Many banks in China do not accept foreign cards. But you can use HSBC to withdraw local currency from your foreign account. It’s a better exchange rate than exchange services like Travelex.

Cash is preferred to credit cards

As westerners, you’re used to paying for everything with your debit or credit card. The scenario is different in China. If you’re exploring rural areas or offbeat locations, you’ll need cash. Credit cards only work in big cities like Beijing and Shanghai.

Use VPN to access blocked sites

There is a Great Firewall in China that blocks access to Instagram, Facebook, Twitter, and YouTube. They have their own version for most of these sites but you’re not used to them. Subscribe to a VPN service before entering the country.

Wi-Fi is not everywhere. You can get a local SIM card at the airport but ensure you unlock your phone from your home network.

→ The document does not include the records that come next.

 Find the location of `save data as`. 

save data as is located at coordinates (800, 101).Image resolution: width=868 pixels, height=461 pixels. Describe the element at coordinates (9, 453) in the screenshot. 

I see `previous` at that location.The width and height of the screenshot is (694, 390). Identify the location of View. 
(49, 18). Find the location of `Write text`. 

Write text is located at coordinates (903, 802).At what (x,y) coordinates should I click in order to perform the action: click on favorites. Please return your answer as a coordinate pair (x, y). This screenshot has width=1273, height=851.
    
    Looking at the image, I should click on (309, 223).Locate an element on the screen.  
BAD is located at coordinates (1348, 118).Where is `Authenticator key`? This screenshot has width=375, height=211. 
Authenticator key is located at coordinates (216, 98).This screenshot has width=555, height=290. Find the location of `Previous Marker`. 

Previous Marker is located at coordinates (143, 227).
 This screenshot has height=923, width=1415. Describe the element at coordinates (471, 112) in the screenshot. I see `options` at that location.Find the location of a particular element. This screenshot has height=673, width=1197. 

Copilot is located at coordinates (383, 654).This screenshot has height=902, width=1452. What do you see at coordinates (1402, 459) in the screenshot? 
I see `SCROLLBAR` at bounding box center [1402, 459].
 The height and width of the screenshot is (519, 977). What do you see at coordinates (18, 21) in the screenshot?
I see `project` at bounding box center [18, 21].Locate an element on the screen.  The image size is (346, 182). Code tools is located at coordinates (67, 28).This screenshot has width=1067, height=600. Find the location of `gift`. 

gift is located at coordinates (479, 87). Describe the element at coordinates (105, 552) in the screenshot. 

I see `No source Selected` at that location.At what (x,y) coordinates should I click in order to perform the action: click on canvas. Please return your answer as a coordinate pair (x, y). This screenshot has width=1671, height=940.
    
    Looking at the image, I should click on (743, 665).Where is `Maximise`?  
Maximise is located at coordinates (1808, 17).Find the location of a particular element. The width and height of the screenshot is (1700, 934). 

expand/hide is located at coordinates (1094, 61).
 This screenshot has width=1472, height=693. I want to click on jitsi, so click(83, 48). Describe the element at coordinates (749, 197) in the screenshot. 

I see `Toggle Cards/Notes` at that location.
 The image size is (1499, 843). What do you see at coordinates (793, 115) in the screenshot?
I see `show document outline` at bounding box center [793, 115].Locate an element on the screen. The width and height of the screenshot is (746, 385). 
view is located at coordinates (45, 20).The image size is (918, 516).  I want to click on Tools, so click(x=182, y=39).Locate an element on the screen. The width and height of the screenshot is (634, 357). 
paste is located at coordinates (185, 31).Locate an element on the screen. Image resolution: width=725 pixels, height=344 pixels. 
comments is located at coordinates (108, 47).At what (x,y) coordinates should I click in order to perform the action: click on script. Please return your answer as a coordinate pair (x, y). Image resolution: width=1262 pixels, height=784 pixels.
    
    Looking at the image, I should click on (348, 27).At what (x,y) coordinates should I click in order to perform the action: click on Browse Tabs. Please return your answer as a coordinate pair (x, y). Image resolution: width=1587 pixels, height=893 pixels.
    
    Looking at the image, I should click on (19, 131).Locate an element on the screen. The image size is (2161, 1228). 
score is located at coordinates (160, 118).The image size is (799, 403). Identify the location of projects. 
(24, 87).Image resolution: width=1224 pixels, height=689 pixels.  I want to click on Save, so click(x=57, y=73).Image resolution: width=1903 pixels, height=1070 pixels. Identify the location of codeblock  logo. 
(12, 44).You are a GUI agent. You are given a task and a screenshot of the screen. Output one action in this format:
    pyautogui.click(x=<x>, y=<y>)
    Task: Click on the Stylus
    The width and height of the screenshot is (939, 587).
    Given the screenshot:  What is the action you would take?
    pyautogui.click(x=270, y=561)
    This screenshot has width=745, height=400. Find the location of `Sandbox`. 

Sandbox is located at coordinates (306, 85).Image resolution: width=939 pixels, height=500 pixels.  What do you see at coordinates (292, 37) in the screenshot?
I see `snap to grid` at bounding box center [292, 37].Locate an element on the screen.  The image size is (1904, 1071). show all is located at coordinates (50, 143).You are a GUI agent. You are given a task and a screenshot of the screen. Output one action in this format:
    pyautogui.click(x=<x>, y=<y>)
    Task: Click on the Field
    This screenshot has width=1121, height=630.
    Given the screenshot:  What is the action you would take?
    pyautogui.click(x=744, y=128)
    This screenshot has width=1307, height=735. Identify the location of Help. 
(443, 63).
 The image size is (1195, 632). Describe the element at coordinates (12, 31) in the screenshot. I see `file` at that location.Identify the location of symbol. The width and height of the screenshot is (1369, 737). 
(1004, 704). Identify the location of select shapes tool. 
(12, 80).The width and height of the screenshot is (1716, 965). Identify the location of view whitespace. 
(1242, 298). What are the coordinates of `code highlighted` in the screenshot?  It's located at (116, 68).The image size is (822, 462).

Haggling is encouraged in the markets

If there’s one thing we love about China, local markets don’t have fixed prices. Outside of boutiques and chain stores, it’s possible to bargain. You can get T-shirts, jewelry and souvenirs at a fraction of the quoted price.

Don’t give or accept gifts

Traditionally, Chinese people do not tip and they do not expect customers to tip either. It’s polite to refuse gifts as it shows humility.

Chinese locals do not speak Chinese

Chinese is not a unified language but includes many dialects. The most common are Cantonese and Mandarin.

Be prepared for squat toilets

In spite of what you might think, squat toilets are more sanitary than regular toilets. But bring your own toilet paper just in case.

Shanghai and Beijing are not the only tourist attractions

Many visitors seem to think that the best views and attractions are in these two cities but China has more to offer. If you love spicy food, Hangzhou and Suzhou in Eastern China are great places to try. Natural beauty exists in Huang Shan (An Hui) and Karakul Lake (Xinjiang).

Vaping is allowed

China currently makes 90% of the worlds’ vaping products. According to Neeraj Bhardwaj, the co-founder of Loto Labs, “China doesn’t have strict vaping rules, contrary to what many assume. There are no restrictions on e-cigarettes in China because it’s not regulated as a tobacco product”.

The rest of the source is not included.